Había llegado la noche, no se veían ni la luna ni las estrellas, y el mar se alborotaba por momentos a pesar de que el viento no era fuerte. El bote se perdió de vista enseguida, y no cabía abrigar esperanzas para los desdichados que llevaba. El hecho ocurría a los 35° 30’ de latitud norte y 61° 20’ de longitud oeste, a poca distancia de las Bermudas. August trató de consolarse pensando que el bote lograría llegar a tierra, o que se acercaría a ella lo suficiente para poder encontrar algún buque costero. Se desplegaron todas las velas y el bergantín siguió su rumbo hacia el suroeste. Los sublevados se habían propuesto una expedición de piratería; se trataba, según August había entendido, de apresar un buque que debía dirigirse desde Cabo Verde a Puerto Rico.

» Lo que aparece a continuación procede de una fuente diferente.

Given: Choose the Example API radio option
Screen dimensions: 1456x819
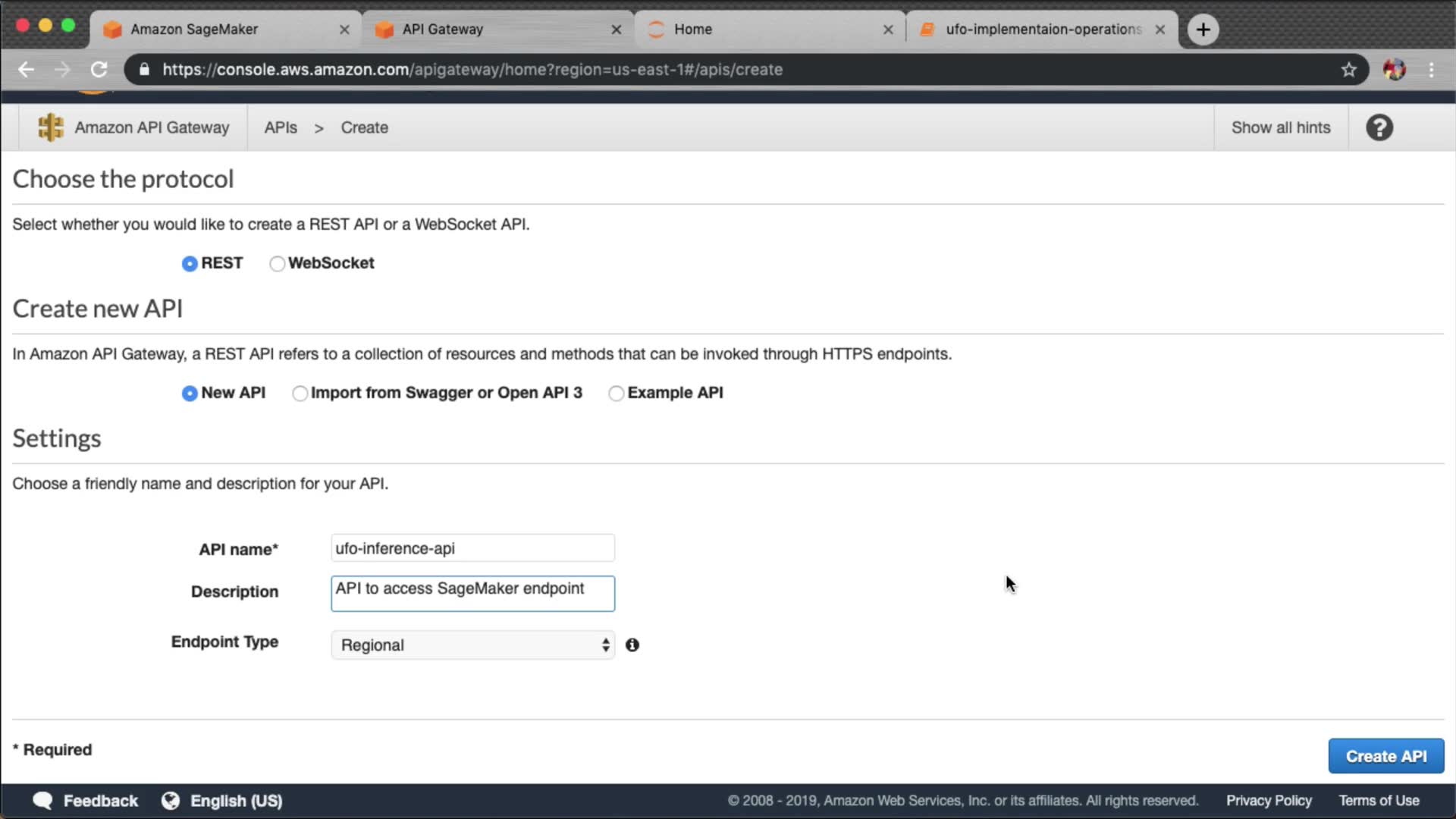Looking at the screenshot, I should point(616,393).
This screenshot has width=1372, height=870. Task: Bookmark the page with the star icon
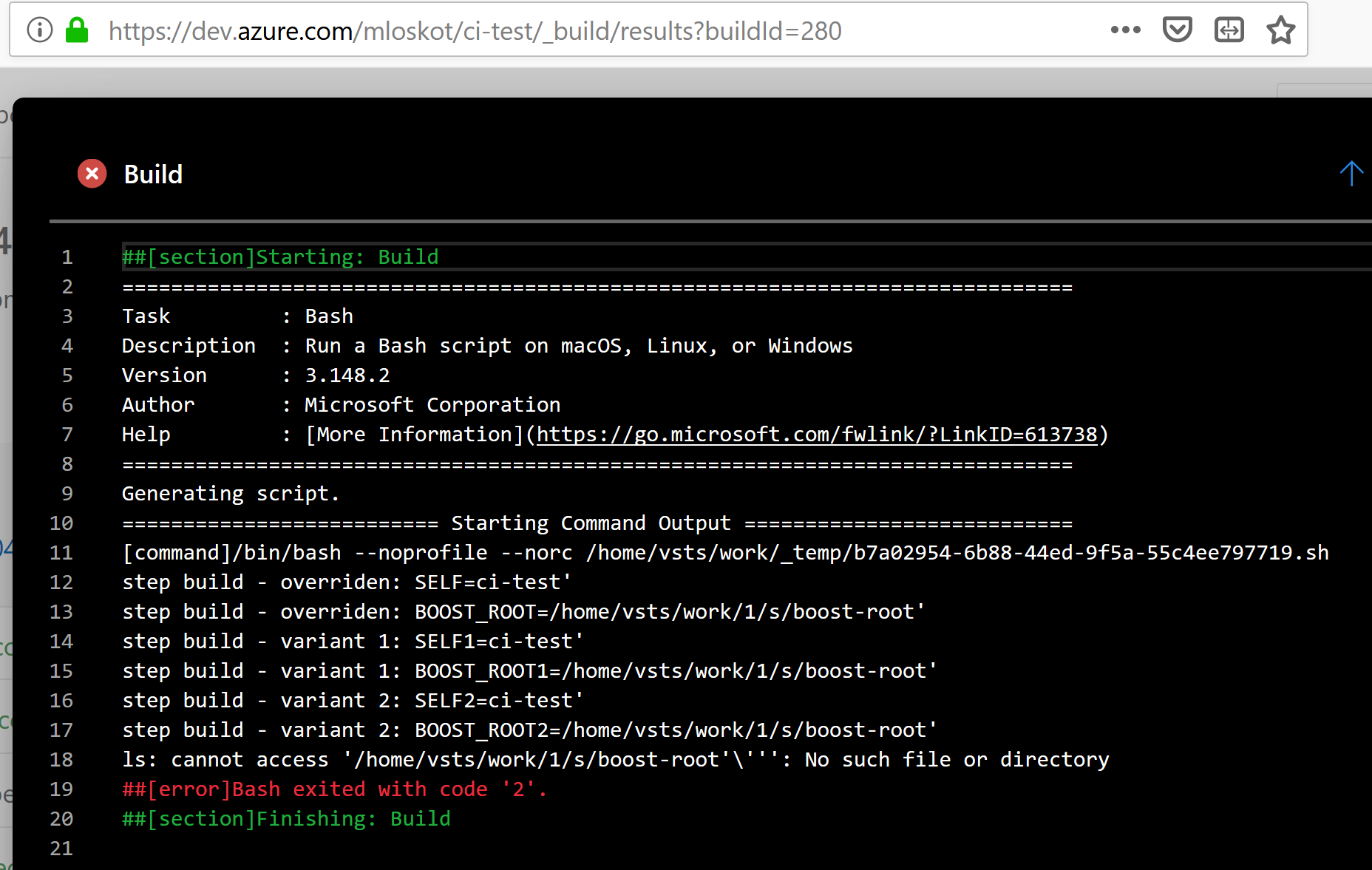click(x=1280, y=30)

Ya no se cuidaron de August, que fue desatado y pudo recorrer libremente desde proa hasta la escalera de la cámara. Dirk Peters lo trataba bien, y una vez lo salvo de la crueldad del cocinero. Su situación seguía siendo difícil, porque los tripulantes estaban siempre borrachos, y no podía confiar en su humor ni en la poca atención que les merecía. Me dijo que estaba preocupado por mí; yo no tenía motivos para dudar de la sinceridad de su afecto. Más de una vez había resuelto revelar mi presencia a los revoltosos, pero el recuerdo de las atrocidades de las que había sido testigo lo detenían. Estaba siempre alerta; habían pasado tres días desde que dejaran abandonado el bote en medio del mar, sin que se presentase ocasión propicia. La tarde del tercer día, una fuerte ráfaga del este obligó a todos los tripulantes a cargar velas, y la confusión que produjo le dio tiempo a mi amigo para bajar sin ser visto y entrar en su camarote. Se espantó al descubrir que lo habían convertido en un depósito de provisiones, y que algunas brazas de cadenas viejas arrimadas antes bajo la escalera de la cámara habían sido retiradas para poder colocar una caja y se encontraban sobre la misma trampa. Apartarlas sin ser descubierto era imposible, y volvió a subir a cubierta a toda prisa. El piloto al verle le agarró del cuello, preguntándole que había ido a hacer en el camarote, y se disponía a echarlo al agua cuando Peters intervino y le salvó la vida por segunda vez. Le pusieron entonces un par de esposas de las muchas que había a bordo, le ataron fuertemente los pies, luego lo llevaron al camarote de la tripulación y lo echaron en uno de los catres inferiores contra el tabique del castillo de proa, asegurándole que no pondría los pies sobre cubierta sino «cuando el bergantín dejara de ser bergantín». Así habló el cocinero al tirarlo en el catre; es imposible decir el exacto sentido de estas palabras. Este hecho fue útil para mí, y a él le debí ayuda, como se verá en lo que voy a narrar.